### Exercise prompt
Lines that contain the string "computer" are the ones to list; copy all of them from the records.

━━ Information shown

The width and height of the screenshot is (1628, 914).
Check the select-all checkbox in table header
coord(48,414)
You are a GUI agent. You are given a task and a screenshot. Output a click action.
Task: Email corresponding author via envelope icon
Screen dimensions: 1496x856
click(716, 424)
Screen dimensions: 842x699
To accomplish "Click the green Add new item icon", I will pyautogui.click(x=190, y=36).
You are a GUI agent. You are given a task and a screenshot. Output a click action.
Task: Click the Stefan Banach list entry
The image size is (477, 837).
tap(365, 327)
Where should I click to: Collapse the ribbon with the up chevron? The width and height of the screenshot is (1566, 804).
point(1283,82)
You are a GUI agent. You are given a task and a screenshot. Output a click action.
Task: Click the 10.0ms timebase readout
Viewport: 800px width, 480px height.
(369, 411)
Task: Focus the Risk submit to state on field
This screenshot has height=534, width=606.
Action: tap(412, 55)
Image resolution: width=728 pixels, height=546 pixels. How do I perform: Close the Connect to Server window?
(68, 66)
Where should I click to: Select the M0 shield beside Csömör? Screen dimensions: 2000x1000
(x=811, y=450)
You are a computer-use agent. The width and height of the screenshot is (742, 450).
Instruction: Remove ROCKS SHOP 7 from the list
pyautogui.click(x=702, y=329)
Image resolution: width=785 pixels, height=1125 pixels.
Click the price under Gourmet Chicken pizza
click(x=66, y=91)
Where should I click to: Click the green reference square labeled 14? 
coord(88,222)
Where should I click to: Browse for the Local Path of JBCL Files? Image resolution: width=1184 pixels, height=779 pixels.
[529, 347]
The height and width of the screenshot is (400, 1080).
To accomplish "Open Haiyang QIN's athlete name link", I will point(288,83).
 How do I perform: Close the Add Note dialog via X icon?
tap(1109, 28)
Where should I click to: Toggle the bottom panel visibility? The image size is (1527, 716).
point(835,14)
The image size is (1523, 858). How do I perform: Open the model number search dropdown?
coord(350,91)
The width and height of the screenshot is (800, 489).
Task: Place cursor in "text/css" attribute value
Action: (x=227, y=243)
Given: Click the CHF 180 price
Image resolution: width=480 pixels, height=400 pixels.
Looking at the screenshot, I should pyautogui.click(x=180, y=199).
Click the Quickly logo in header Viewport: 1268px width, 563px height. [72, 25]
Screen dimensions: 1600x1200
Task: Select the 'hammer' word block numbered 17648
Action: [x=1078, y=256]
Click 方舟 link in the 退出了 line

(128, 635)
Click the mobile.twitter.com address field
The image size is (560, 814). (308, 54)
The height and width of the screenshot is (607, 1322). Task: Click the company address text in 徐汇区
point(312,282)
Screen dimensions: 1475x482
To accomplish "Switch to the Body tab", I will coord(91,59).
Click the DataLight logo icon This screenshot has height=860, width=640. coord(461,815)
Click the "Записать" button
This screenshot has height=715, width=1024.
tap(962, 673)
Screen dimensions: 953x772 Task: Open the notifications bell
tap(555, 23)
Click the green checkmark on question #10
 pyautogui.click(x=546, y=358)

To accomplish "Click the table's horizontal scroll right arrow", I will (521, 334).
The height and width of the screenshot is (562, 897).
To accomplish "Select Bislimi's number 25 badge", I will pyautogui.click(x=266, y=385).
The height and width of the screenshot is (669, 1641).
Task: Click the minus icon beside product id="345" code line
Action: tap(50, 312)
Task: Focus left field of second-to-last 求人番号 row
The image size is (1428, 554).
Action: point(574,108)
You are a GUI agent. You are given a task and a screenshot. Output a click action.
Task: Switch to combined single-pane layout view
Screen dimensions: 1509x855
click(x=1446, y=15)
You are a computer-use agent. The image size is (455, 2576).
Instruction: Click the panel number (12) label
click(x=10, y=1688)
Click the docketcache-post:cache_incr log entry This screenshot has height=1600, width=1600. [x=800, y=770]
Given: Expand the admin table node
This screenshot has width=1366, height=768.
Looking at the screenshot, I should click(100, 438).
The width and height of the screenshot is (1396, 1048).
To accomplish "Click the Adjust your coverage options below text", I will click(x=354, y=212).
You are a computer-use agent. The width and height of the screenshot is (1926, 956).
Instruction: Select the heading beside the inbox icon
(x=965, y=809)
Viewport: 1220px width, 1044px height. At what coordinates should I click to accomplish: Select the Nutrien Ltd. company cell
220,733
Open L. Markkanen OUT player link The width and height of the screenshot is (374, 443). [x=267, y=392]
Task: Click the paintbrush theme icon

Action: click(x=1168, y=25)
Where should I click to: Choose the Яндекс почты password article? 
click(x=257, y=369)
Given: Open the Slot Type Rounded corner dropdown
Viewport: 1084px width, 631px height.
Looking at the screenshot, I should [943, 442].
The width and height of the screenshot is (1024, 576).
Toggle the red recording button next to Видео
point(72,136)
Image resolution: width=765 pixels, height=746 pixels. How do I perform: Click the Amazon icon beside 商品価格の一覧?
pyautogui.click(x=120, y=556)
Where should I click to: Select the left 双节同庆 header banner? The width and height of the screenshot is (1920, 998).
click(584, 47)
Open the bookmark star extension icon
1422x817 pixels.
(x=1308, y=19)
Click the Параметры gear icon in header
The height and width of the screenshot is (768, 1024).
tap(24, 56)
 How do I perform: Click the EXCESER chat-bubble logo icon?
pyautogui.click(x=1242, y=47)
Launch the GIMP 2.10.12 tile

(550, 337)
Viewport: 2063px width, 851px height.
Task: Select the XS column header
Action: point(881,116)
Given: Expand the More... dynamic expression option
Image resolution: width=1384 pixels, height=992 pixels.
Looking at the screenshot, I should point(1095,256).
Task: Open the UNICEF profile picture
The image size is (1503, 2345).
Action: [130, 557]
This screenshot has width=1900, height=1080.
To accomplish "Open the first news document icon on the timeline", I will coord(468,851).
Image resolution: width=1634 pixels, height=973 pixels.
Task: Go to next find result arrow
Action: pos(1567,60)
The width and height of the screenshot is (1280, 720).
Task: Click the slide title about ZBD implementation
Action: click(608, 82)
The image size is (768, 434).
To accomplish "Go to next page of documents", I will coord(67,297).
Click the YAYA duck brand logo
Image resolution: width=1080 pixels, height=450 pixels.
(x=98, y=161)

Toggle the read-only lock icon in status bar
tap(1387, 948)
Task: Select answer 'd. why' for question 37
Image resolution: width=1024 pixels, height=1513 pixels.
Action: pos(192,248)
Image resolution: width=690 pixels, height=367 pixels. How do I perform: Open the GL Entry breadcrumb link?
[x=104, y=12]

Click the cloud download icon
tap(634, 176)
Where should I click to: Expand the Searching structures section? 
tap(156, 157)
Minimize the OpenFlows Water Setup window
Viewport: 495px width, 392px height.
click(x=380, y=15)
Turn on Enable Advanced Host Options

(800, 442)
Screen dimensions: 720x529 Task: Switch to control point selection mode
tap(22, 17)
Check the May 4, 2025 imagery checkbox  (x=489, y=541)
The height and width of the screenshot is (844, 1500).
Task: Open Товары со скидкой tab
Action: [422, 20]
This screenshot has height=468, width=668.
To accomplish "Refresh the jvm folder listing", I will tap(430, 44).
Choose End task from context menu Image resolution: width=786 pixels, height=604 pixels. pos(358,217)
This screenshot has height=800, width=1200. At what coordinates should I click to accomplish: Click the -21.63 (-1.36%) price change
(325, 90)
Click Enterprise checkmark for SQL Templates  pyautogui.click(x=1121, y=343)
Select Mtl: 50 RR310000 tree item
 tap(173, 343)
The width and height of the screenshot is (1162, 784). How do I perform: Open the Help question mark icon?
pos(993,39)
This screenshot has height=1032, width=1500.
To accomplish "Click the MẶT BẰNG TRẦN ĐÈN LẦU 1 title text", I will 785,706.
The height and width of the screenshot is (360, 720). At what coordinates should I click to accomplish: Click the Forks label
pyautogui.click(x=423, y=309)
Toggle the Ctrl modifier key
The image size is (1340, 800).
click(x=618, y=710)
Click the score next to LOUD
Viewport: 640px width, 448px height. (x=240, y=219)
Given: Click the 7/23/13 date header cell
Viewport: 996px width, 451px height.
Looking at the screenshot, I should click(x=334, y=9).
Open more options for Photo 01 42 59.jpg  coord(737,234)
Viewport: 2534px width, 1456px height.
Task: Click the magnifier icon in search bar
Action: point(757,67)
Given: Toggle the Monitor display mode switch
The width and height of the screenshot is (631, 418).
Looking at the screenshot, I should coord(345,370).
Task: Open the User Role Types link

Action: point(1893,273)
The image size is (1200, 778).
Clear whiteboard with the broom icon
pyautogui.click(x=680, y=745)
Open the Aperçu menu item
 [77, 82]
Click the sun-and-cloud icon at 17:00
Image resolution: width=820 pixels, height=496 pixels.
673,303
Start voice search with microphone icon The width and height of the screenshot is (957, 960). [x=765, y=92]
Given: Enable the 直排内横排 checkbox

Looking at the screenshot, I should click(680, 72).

━━━━

### Result
You are a computer-use agent. The width and height of the screenshot is (742, 450).
You are a computer-use agent. The image size is (455, 2576).
You are a computer-use agent. The width and height of the screenshot is (1926, 956).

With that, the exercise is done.